A presentation by Caitlin L. Ibarra, a Cal State East Bay graduate student in anthropology, was recognized as the best student talk at this year’s annual meeting of the American Association of Physical Anthropologists in Portland, OR.
Ibarra’s paper is on the computed tomography (CT) scanning she is using to visualize skeletal features and diagnose disease from skeletal material. She will be doing a similar presentation to the CSUEB Anthropology Club from noon to 1 p.m. May 23. (Please contact the club for the location.)
“This has a wide variety of applications in forensics and epidemiology. It is also very useful for prehistoric demography studies,” said W. Henry Gilbert, assistant professor of anthropology.
“The Eve Cockburn Student Prize is only given to one student each year, and indicates that she had the best presented student paper in the United States in the field of paleopathology this year,” said Gilbert.
Ibarra began using CT scans for reconstructing virtual skeletons while an undergraduate at the University of California, Berkeley, in work with Gary Richards, associate professor at the University of the Pacific Dental School. Her goal was to reconstruct two individuals who had unique malformations, one with multiple dysplasias, the other a dwarf with possible tuberculosis.
The reconstructions began with scans of each bone, followed by virtual assembly in a computer program.

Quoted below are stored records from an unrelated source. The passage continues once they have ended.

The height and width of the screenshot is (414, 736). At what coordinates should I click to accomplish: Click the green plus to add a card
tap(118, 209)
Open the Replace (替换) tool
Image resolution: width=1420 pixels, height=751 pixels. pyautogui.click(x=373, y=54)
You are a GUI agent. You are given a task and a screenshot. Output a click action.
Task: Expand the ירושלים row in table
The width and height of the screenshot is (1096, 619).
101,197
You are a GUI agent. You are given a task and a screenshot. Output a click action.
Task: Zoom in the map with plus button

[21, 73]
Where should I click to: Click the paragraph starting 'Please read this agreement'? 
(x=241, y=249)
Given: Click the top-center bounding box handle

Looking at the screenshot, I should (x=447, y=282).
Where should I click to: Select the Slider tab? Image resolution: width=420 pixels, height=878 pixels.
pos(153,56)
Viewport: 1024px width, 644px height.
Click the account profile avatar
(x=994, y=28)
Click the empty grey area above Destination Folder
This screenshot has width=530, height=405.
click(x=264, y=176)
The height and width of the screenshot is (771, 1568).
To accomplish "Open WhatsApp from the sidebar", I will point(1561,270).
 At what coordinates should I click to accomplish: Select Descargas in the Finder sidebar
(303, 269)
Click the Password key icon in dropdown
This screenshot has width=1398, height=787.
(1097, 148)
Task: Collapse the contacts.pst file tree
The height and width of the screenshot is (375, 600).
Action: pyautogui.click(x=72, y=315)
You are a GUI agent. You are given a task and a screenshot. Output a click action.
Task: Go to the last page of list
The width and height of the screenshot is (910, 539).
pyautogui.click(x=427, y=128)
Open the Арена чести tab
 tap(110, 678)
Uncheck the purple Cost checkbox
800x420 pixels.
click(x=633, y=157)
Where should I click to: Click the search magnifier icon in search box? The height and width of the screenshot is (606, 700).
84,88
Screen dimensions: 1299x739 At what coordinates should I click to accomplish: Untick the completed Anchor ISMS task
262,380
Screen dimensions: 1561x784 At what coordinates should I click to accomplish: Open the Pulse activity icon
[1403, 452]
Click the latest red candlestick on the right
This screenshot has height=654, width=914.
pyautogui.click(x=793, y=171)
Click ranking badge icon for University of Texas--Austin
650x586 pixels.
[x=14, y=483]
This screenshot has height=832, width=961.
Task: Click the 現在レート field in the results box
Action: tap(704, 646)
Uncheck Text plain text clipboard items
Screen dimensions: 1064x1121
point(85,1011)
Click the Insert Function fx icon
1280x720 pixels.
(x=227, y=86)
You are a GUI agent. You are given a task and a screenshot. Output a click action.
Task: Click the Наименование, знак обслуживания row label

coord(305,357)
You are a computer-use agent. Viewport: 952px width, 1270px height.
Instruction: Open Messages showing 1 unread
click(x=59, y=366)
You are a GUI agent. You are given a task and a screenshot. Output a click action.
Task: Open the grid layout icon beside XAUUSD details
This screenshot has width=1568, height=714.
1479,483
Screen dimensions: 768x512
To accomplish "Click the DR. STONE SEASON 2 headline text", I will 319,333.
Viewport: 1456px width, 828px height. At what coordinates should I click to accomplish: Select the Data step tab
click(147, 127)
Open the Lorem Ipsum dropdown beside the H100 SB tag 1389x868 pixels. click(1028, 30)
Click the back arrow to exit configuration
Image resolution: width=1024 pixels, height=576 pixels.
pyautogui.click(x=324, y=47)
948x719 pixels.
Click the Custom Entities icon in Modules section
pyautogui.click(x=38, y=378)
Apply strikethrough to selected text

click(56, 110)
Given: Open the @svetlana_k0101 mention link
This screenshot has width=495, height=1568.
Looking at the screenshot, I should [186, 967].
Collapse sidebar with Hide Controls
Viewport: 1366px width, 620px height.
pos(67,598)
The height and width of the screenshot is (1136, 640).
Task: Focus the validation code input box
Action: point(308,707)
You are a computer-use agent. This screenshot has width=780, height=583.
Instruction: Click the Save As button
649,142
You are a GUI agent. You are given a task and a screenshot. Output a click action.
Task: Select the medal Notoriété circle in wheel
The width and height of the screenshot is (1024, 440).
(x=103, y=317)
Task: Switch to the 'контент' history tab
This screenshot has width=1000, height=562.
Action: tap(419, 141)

“We realized early on that even though this method is expensive and time consuming we were able to get new insight into these conditions and, even more importantly, we could see how these individuals would have been perceived,” said Ibarra.
She and Richards are now training four Cal students in this technique, and have plans to train others.
Ibarra hopes to develop a CT scan archive of living individuals that can be used as a comparison when reconstructing skeletons, and continue to train others in reconstruction to gain further insight into physical conditions and document morphology.
“The benefits to physical anthropology will be that researchers can share scans easily, see morphology that would normally not be seen, have an increase in understanding of these conditions, and fragile skeletons will not need to be handled, increasing preservation,” said Ibarra.